[Saved entries]
# # # # #

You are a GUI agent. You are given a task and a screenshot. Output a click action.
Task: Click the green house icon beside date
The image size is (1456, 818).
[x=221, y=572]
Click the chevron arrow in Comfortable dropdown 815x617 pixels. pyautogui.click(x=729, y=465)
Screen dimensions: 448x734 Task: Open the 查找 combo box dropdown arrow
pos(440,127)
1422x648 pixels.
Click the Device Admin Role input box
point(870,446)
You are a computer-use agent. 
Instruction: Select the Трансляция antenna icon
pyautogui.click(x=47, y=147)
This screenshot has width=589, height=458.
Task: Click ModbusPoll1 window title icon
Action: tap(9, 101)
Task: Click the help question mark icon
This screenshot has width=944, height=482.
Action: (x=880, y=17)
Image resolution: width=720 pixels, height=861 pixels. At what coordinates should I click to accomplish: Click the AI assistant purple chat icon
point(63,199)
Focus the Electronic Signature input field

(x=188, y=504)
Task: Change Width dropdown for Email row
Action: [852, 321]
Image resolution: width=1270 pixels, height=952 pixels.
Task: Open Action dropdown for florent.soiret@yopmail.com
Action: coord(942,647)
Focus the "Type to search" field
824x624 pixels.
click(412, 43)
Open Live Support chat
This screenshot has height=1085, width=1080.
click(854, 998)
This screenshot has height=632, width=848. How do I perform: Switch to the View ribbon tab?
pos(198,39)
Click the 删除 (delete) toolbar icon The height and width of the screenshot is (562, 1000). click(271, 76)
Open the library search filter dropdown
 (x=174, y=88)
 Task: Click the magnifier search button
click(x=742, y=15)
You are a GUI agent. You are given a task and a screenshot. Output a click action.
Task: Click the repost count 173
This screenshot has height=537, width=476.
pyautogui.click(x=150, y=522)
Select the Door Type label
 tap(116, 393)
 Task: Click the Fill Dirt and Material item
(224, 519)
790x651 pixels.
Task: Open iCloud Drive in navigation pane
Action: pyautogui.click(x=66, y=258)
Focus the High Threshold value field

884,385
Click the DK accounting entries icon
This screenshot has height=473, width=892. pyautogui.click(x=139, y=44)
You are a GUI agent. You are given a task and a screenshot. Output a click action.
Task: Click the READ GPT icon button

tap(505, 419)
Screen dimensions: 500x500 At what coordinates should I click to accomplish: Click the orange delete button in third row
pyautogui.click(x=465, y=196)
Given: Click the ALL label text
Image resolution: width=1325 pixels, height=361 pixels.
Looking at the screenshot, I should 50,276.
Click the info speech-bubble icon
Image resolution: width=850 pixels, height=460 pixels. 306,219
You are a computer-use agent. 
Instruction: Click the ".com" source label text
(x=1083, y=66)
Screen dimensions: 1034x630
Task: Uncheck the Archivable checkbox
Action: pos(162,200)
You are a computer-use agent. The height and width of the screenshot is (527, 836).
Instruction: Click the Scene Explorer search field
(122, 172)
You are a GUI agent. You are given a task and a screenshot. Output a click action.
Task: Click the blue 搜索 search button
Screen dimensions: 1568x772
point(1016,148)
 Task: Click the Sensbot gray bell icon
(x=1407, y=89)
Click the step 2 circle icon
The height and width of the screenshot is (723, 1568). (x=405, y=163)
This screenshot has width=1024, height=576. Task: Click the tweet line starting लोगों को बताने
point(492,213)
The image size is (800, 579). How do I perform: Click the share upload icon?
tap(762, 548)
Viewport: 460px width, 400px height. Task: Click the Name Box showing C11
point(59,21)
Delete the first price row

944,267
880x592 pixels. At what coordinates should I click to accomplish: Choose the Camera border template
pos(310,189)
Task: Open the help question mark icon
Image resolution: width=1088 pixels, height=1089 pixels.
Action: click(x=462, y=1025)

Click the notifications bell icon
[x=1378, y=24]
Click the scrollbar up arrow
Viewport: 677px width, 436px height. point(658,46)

# # # # #

▶ **Exercise objective**
Count the lines of the data that hold the string "help". The answer should be that number alone.

▶ **Your solution**
2